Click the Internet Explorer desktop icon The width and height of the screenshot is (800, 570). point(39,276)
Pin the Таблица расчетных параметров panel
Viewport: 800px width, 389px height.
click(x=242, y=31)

________________

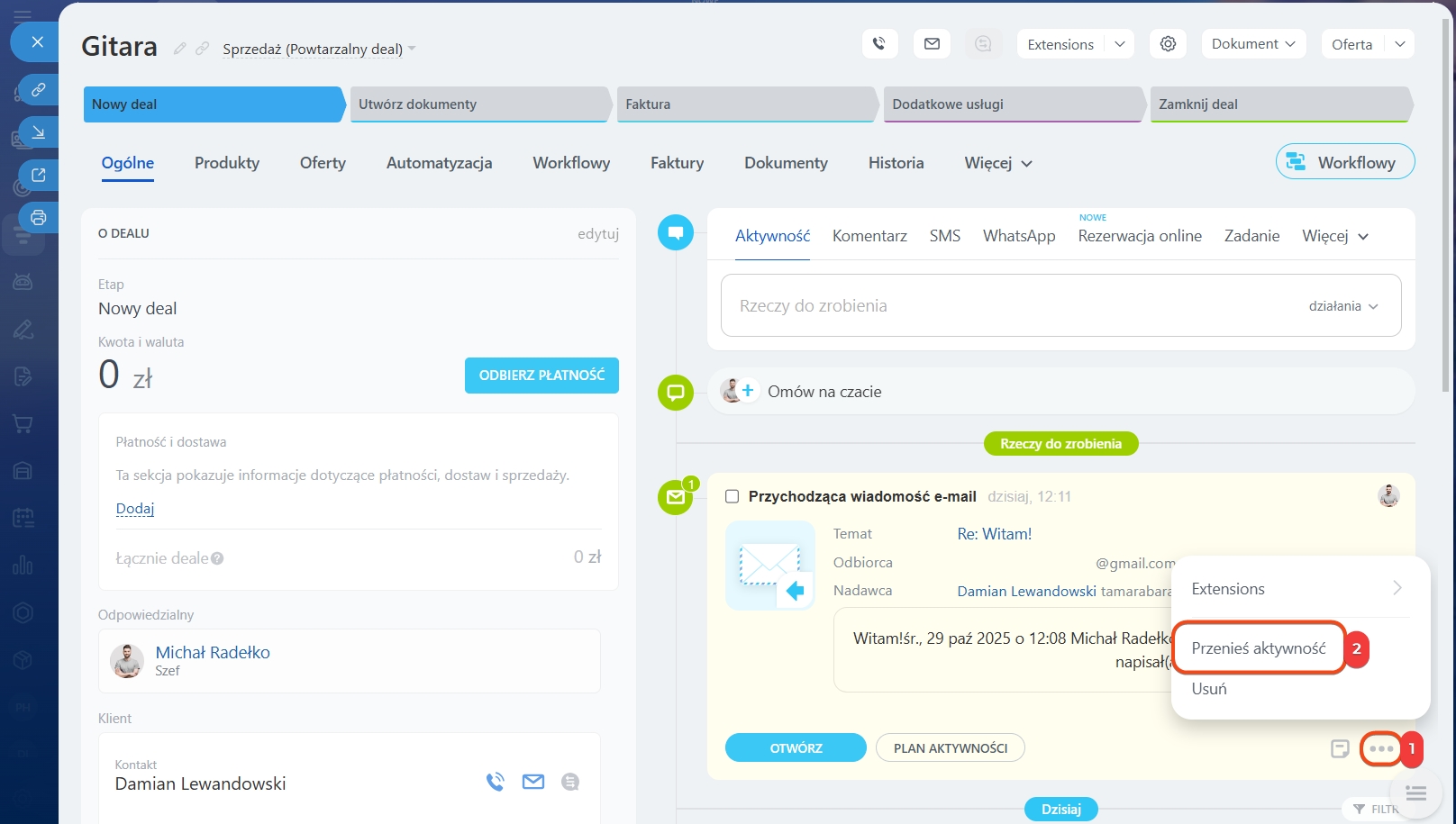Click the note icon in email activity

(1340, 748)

________________

*Exercise*
Recast the material from the line with "Click the Internet" to the line with "click(x=242, y=31)", both included, as a Markdown table with the columns n and Line, one row per line, leaving out blank lines.

*Expected output*
| n | Line |
|---|---|
| 1 | Click the Internet Explorer desktop icon The width and height of the screenshot is (800, 570). point(39,276) |
| 2 | Pin the Таблица расчетных параметров panel |
| 3 | Viewport: 800px width, 389px height. |
| 4 | click(x=242, y=31) |